--- Start of DOCUMENT ---
Tuesday, May 27, 2014

Frankenrules : WWII Mash Up or Featherstone's Nuts!

I've been messing about with mashing different sets of rules together - trying to take mechanisms from each that I like and somehow make them work. No, I haven't given up on World War Risus, but that's really best suited to games with a platoon or more per side in my experience. 

As the subject line suggests, I decided to mix Nuts! 2.0 from Two Hour Wargames, with Featherstone's simplified WWII rules from his War Games book, ostensibly intended for battalion or divisions on the table, to make something playable for a 1:1 game with a platoon or less. In the end, I also used the Six Gun Sound 1st edition rules for In Sight, G.A.S.L.I.G.H.T. and USE ME WWII.

I like Nuts! 2.0 for 10 or less figures per side, but I have trouble with all of the reactions in the larger games. Still, the game has spoiled me: I want figures in a 1:1 skirmish to react to events in the game without my involvement.

In any case, this is not a robust set of rules - I rely on both Nuts! and Featherstone's rules to fill in the gaps. If you don't have Nuts!, you can get CR3.0: Final Version for free from THW and it will supply you with all you need to understand Reps, passing and failing reaction tests, etc.

Without further ado, for those who might be interested in such things, I present:

Featherstone's Nuts!

All figures have a quality rating (per Nuts! and other THW titles). With a platoon on the table, I just assign a single Rep to all members of the same squad to make my life easier.

Initiative: Decide initiative however you'd like.

Movement: I waffle on this, Featherstone suggests 6" for infantry, THW uses 8". Either way.

Reaction Check:  If a figure/unit moves into LOS of an enemy unit, either from behind cover or not, the enemy figures/units with LOS roll 2d6 to see how they react. If they pass 2, they open fire, if they pass 0 they hold. 

If they roll 1, the sides draw. 

Roll 1d6 per unit involved (or per figure if preferred) and add to figure/unit Rep. Actions proceed then from highest to lowest. The moving unit does not need to fire, but can continue their move, while the reacting side can only choose to fire or not, if they win the draw. 

Shooting: Roll 1d6 per target rating of the weapon (See Nuts! 2.0 or CR3.0: FV), hit targets in the open on a 4-6, in cover on a 5-6. 

I target the unit, not individuals and then allocate hits using a method taken from G.A.S.L.I.G.H.T. which allows for the possibility that the same figure was hit multiple times.

Saving Throw: For each hit a figure takes, they roll 1d6. In the open, they make their save on a 5 or 6, in cover, 4-6.
--- End of DOCUMENT ---
--- Start of MATERIAL ---
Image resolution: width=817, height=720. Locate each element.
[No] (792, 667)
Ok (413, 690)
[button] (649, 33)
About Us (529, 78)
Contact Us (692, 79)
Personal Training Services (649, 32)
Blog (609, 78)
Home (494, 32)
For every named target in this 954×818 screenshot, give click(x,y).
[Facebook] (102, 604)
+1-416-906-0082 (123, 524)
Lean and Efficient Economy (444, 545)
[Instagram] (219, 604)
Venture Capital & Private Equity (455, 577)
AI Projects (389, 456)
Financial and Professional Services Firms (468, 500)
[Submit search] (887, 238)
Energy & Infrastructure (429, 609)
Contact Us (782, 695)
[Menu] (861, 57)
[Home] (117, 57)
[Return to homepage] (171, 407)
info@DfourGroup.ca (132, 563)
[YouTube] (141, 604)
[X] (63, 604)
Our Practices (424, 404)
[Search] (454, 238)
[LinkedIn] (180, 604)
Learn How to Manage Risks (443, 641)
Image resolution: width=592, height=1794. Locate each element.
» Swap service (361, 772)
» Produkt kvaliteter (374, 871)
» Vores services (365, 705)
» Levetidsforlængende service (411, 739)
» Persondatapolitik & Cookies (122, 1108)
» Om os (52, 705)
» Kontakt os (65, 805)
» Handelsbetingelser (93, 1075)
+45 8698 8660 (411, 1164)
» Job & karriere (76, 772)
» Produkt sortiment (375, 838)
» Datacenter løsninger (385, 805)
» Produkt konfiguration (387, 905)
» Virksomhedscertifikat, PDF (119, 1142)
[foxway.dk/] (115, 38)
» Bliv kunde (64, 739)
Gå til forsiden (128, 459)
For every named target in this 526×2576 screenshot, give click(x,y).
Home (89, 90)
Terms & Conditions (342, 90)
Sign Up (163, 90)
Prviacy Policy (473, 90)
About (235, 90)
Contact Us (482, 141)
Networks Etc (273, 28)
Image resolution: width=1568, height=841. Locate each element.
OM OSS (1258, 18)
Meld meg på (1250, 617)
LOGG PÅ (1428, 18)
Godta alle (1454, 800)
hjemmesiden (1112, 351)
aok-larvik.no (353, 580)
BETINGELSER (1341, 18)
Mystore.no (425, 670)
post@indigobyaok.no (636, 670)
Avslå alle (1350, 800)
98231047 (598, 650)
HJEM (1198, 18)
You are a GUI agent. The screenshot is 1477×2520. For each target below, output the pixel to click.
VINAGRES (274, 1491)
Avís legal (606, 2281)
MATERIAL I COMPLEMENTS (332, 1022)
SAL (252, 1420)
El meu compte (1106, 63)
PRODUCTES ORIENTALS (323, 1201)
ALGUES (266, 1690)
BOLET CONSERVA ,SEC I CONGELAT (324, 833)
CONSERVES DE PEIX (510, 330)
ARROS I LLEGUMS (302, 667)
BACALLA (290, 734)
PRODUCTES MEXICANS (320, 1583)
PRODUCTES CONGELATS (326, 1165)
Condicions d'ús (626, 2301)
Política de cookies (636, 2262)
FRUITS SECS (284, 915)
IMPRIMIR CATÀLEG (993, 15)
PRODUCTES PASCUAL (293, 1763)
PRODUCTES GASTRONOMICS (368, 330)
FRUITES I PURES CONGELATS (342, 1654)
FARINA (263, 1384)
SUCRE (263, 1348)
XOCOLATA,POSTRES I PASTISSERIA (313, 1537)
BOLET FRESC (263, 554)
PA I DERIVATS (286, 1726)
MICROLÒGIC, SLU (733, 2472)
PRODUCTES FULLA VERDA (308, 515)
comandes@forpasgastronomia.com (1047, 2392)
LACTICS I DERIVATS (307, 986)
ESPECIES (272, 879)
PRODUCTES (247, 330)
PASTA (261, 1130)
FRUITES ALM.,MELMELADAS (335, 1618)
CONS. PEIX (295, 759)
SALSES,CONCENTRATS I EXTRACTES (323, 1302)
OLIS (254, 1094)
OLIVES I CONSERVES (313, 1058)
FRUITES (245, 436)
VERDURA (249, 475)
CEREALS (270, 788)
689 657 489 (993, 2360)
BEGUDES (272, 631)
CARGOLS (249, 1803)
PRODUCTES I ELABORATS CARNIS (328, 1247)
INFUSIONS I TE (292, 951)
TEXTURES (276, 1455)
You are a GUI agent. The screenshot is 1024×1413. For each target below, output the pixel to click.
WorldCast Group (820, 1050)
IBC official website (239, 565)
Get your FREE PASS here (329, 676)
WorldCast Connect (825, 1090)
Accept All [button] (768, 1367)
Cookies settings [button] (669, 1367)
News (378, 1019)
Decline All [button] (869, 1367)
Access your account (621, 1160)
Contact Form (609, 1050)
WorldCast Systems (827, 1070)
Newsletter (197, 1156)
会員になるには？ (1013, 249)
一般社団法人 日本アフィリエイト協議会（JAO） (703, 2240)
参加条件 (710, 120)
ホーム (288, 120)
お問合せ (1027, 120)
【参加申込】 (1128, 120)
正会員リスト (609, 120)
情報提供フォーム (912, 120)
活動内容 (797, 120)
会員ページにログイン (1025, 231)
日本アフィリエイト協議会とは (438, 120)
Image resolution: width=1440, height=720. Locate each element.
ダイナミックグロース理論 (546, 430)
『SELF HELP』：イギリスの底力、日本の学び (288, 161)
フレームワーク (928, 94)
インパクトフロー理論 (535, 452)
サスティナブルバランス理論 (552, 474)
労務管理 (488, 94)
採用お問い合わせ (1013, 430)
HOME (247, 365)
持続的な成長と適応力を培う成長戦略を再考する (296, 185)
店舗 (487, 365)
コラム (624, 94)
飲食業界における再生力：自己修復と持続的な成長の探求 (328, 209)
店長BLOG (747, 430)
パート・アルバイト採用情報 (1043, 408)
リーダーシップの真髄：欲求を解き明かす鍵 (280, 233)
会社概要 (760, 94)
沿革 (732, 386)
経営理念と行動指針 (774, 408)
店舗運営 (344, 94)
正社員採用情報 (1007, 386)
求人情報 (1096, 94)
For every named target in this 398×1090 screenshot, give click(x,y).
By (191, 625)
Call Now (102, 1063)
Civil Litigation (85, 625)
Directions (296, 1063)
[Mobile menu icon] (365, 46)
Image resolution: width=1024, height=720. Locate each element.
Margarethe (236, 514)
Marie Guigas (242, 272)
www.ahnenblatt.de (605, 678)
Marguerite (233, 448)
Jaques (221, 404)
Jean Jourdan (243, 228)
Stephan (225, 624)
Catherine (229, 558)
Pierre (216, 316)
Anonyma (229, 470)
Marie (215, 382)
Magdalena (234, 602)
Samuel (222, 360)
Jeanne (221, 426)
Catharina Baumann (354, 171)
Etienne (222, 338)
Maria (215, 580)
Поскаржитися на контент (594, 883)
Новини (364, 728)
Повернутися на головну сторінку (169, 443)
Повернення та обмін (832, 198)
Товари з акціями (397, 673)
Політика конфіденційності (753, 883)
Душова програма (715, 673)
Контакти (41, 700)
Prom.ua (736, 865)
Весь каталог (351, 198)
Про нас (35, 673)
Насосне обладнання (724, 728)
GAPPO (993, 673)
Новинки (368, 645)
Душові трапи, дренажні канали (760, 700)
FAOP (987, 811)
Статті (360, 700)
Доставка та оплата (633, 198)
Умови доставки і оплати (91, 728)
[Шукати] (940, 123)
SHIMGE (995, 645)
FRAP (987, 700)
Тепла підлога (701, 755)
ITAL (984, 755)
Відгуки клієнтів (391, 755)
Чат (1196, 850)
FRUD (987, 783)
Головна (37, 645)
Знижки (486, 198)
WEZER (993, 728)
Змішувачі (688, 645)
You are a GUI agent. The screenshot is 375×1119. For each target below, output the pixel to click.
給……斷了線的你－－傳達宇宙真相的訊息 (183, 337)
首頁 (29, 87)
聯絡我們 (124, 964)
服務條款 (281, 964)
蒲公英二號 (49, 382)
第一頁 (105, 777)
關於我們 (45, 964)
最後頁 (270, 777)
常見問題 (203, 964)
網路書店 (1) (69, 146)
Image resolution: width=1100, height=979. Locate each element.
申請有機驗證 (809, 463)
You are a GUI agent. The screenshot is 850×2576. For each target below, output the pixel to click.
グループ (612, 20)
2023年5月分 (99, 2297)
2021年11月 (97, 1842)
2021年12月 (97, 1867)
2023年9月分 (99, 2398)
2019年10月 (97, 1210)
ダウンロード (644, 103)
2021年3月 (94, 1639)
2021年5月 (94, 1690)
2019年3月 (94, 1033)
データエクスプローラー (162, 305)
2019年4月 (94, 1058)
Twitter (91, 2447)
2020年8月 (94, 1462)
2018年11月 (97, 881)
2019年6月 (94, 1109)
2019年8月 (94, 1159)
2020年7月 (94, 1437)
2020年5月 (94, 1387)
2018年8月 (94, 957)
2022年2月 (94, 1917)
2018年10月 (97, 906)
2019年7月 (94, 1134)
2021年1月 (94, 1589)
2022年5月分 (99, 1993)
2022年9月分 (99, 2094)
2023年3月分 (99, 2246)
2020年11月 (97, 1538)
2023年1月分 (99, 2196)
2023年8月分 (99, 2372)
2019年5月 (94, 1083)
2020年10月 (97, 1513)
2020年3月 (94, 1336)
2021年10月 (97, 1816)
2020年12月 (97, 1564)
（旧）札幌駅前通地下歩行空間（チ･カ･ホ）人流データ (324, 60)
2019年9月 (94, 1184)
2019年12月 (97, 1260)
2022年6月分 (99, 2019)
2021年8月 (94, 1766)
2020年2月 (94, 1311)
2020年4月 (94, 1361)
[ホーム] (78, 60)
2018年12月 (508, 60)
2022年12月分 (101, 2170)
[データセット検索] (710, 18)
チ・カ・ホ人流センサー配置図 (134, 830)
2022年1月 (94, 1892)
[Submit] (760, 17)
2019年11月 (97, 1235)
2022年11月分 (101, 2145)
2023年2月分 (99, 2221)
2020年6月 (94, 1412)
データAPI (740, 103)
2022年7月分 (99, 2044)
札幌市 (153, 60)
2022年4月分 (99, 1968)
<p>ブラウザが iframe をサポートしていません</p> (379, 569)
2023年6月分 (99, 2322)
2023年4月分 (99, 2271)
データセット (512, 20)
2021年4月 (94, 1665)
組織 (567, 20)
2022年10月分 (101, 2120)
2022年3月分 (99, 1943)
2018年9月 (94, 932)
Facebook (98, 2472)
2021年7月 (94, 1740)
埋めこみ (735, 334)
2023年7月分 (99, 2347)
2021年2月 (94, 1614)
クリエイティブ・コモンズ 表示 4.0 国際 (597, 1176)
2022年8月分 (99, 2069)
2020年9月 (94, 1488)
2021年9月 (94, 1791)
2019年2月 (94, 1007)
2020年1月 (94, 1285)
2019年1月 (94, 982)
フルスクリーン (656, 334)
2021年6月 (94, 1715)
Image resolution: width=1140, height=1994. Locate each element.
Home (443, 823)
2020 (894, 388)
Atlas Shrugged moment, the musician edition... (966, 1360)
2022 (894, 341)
--- End of MATERIAL ---
• REQUESTS:
1 – According to the blog post, how far does Featherstone suggest infantry should move?
2 – Translate this sentence from the blog post into Spanish: "I like Nuts! 2.0 for 10 or less figures per side, but I have trouble with all of the reactions in the larger games."
3 – Summarize the blog post in two sentences.
The data have no role in this exercise.

• WORKED SOLUTIONS:
1 – Featherstone suggests 6" for infantry.

2 – Me gusta Nuts! 2.0 para 10 figuras o menos por bando, pero tengo problemas con todas las reacciones en las partidas más grandes.

3 – The author mixes Nuts! 2.0 with Featherstone's simplified WWII rules, also drawing on Six Gun Sound, G.A.S.L.I.G.H.T. and USE ME WWII, to make a playable 1:1 game with a platoon or less. The resulting rules cover quality ratings, initiative, movement, reaction checks when a unit moves into an enemy's line of sight, shooting by weapon target rating, and saving throws that depend on cover.